Free-standing vending machines seemed to be pretty common on the island of Hokkaido. I'm not entirely sure where the plug is for this thing, but it was amusing to me that you could be driving up this mountain and just pull over real quick to grab a Coke :) After the mansion tour, we spent some free time exploring the town - mostly in the area closest to the water - there were all kinds of cute shops & restaurants begging for our attention, but my favorite part had little to do with any food or gifts...

I just really enjoyed the town itself. 

Canal, Otaru, Japan

Tuesday, March 8, 2011

week 24_Sapporo, Japan

After our couple of days in the snowy mountains, we took a bus to the city of Sapporo for a change of pace. The island of Hokkaido is not all countryside. Even still, compared to Taipei - Sapporo seemed like a pretty sleepy town. It was great. :)

Street cars in Sapporo, Hokkaido, Japan
Sapporo is one of the few cities I've ever been to that seemed completely walkable and completely drivable at the same time. In addition to the excellent public transportation systems and well-developed urban areas, they also had single-family residences in the city. Sort of like independent town homes lined up neatly next to each other with small sidewalks and alleys in between. These homes didn't have big suburban yards, but nonetheless they weren't actually touching each other either and they were centrally located for great convenience to all of the city amenities.

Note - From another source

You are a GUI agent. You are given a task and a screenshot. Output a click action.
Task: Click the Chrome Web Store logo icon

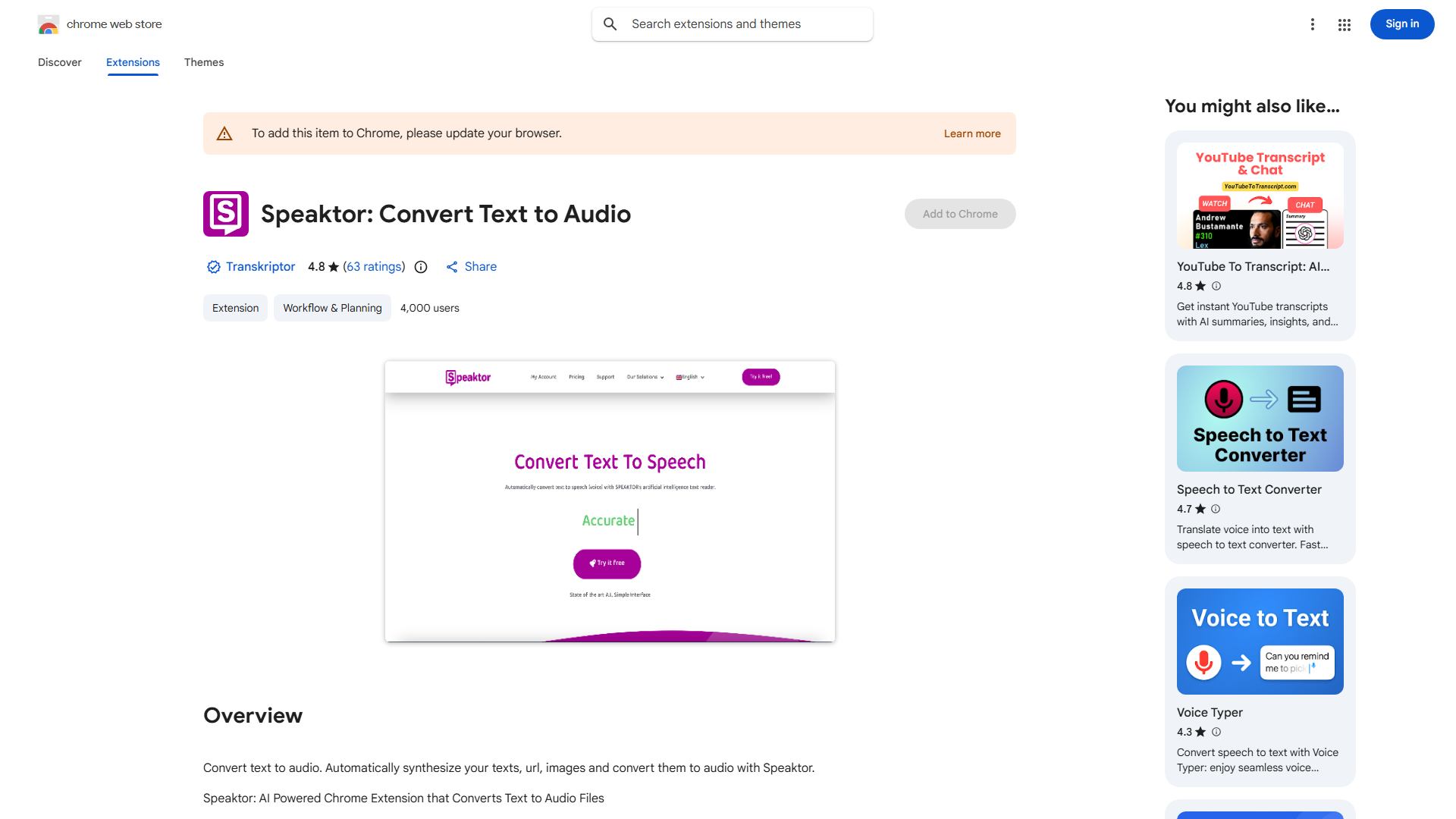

Our hotel was once again, quite nice. But the best part of Sapporo was the food! The resort food had been pretty nice, but once we reached the city, we began feasting...
Traditional Japanese breakfast, at our hotel, Hotel Okura
[From bottom left: White rice, grilled fish, miso soup
From left, behind rice: stuffed tofu meatballs, pickled ginger, bamboo shoots, omelet egg, side salad, orange slices]
I had never really eaten crab from the shell before. The kind where you get out the scissors and start cracking! It was so tasty! Mmm... wish I were back in this restaurant tonight for dinner again!
All you can eat, 3 crabs feast + tempura + sushi! So amazing!
And when we weren't chowing down, we mostly did touristy things. We toured a chocolate factory, and visited the local shopping district... then again, there was a lot of snacking during those activities too!

Ishiya Chocolate Factory
Chocolate cookie assembly line
One of the nice things about the trip - depending on who you ask - was the constant snow flurries. It snowed for the entire time whether we were in the mountains, the city, etc. Considering that most residents of Taiwan rarely see snow, and some of my co-workers had in fact never seen snow before - we had a special appreciation for the cold. Instead of being disappointed, I would say it really made the trip better!

Yay! Snow!

Friday, March 4, 2011

week 23 Church on the Water by Tadao Ando

We wrapped up our second evening at Tomamu resort with a special treat - at least to me - a tour of the Church on the Water by Tadao Ando. The Church is located within the grounds of the resort and is primarily reserved for private weddings and events, but is open to the public for a few select hours each day.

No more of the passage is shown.